### Work to be completed:
In how many lines of the data below does the word "computer" appear? Reply with the number and nothing more.

### Record excerpts:
>>>

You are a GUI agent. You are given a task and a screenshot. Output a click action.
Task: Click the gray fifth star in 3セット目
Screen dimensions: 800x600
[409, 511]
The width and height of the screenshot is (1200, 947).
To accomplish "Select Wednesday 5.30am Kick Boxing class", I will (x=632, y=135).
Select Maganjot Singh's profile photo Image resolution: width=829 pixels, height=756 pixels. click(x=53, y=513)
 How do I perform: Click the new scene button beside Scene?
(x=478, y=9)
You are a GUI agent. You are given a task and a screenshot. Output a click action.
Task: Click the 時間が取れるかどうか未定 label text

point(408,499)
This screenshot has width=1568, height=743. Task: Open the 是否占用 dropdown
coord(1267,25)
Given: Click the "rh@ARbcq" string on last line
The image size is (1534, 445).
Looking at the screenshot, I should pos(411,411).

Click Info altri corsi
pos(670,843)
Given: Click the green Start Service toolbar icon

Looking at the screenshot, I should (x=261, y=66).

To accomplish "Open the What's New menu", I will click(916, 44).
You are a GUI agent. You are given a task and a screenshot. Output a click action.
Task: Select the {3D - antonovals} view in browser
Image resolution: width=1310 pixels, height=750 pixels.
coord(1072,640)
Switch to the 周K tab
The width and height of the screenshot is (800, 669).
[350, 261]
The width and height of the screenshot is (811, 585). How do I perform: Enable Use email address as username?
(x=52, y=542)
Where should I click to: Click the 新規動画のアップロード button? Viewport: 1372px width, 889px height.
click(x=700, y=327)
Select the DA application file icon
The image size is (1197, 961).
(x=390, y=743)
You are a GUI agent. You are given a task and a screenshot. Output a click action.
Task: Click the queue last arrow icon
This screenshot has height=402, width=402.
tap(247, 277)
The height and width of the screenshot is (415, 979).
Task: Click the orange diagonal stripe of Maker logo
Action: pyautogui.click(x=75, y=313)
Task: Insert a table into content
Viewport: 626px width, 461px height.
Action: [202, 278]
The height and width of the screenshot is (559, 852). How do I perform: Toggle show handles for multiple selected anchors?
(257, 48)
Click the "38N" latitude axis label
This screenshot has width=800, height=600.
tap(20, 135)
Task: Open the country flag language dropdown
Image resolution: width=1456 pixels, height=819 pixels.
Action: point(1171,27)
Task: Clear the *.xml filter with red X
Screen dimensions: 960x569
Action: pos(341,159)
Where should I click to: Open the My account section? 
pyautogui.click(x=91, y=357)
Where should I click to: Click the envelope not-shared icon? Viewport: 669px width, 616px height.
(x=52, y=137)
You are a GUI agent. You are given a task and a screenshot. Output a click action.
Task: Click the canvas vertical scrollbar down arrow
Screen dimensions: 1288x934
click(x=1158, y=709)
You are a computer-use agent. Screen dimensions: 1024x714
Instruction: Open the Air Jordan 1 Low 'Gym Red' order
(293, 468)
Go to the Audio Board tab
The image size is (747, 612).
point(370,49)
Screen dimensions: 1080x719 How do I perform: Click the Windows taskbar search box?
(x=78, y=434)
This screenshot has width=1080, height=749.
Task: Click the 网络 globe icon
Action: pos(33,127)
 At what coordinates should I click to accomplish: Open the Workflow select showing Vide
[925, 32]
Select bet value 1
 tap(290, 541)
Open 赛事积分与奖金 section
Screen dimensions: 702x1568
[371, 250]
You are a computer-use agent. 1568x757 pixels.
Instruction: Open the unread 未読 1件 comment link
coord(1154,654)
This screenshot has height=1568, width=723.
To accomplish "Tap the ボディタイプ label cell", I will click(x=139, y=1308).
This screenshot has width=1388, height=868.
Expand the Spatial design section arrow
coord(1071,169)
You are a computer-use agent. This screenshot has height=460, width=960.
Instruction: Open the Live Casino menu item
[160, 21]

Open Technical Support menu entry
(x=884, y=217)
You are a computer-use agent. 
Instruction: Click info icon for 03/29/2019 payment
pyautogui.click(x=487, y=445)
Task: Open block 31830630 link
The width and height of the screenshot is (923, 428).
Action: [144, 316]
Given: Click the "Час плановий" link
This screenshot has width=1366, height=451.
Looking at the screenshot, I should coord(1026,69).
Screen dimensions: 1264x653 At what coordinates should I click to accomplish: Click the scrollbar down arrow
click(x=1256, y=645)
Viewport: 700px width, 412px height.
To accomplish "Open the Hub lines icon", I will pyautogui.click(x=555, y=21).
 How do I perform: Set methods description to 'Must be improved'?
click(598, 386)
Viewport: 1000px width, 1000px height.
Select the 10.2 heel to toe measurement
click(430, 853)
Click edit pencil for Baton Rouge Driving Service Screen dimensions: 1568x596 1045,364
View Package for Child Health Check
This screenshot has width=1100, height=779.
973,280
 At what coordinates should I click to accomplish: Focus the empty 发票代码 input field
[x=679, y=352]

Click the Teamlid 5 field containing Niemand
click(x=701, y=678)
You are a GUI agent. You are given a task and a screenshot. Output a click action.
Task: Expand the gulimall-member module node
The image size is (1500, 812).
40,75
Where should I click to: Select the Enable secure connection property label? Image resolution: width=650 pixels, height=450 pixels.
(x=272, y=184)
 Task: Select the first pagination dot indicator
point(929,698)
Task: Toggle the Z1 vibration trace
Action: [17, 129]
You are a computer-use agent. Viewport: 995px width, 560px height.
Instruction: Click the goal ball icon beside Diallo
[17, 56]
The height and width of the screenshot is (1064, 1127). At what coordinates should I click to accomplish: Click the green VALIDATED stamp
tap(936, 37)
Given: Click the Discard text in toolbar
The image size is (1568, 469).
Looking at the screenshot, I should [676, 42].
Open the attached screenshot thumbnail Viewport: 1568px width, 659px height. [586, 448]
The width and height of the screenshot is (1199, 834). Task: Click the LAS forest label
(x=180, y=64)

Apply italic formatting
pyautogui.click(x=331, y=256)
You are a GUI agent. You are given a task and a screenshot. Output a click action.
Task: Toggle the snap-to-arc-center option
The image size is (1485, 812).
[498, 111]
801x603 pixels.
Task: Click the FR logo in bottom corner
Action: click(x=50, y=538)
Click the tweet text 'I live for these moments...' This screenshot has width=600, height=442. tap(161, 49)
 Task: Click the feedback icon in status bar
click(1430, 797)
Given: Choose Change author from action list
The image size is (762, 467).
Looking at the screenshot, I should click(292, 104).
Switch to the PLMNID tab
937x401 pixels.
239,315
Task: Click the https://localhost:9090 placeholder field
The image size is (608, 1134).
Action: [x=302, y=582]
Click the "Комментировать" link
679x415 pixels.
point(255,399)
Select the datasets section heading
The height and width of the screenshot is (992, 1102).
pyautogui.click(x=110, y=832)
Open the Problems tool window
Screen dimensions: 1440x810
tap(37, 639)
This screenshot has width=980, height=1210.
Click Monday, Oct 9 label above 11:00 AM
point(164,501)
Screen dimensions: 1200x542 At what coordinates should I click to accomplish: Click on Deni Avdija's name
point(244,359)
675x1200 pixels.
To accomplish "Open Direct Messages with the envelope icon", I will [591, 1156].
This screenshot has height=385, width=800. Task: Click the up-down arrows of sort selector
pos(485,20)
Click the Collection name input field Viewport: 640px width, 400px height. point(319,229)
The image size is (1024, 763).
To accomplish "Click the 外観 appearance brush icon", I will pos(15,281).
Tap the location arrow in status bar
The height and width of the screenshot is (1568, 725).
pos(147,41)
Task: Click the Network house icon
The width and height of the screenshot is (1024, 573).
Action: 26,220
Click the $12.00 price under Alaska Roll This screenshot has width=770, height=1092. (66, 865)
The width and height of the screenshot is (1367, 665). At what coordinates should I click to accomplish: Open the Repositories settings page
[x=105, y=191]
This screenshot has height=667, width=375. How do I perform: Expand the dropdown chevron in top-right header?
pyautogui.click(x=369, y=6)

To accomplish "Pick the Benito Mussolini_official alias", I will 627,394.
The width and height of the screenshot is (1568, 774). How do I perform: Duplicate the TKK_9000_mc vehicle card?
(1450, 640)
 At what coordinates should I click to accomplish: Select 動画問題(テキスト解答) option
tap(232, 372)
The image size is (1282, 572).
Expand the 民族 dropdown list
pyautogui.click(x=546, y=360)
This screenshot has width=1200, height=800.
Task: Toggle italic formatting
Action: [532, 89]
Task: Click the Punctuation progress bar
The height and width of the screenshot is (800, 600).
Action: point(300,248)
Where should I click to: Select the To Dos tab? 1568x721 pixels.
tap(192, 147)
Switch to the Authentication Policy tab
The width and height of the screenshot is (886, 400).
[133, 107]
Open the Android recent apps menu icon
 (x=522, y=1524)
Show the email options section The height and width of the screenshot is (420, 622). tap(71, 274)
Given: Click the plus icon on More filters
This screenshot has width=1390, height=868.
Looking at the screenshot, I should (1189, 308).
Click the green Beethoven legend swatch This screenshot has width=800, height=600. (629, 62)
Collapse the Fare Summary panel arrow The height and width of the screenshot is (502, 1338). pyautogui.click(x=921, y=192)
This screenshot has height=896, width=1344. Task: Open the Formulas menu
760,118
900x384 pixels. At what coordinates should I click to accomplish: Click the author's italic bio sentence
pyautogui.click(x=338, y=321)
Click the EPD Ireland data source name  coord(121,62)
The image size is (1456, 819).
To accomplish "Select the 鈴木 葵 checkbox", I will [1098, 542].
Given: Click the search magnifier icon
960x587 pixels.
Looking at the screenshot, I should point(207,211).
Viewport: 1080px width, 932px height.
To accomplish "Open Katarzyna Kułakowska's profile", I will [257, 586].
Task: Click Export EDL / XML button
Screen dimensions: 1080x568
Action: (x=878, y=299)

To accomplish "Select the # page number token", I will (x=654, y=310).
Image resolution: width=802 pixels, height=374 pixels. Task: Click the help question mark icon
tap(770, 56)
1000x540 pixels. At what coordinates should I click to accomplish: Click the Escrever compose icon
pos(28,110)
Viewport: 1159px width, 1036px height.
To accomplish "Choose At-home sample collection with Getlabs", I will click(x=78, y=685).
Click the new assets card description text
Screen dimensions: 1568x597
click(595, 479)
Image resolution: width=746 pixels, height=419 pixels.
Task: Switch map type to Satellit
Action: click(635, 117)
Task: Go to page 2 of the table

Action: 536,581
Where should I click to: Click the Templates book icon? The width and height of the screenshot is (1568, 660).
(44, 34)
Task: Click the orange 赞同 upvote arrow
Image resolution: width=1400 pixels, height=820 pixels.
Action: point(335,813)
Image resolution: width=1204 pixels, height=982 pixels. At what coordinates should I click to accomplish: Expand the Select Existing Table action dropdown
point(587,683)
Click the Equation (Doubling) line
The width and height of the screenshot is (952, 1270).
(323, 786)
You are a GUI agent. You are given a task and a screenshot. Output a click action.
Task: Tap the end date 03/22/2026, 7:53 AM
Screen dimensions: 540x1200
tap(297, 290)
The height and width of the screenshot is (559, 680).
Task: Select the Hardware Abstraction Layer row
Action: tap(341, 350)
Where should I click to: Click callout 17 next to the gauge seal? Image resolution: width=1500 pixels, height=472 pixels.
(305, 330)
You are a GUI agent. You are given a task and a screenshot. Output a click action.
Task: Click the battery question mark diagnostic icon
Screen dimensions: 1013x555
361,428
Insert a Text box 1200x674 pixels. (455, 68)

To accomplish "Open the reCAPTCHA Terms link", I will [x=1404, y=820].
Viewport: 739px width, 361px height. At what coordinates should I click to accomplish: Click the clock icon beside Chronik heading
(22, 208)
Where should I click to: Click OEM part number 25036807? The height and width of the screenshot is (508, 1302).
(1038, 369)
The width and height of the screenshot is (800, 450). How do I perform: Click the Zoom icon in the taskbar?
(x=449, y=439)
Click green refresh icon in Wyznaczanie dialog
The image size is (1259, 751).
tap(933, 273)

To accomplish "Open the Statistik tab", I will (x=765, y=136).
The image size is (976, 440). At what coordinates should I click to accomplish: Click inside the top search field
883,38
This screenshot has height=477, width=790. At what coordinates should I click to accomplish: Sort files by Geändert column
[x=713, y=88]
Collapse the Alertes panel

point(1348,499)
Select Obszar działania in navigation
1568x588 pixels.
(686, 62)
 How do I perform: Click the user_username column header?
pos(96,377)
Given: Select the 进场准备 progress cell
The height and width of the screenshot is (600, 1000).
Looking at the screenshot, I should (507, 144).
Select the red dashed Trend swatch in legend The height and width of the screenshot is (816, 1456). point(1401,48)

<<<

### Your solution:
5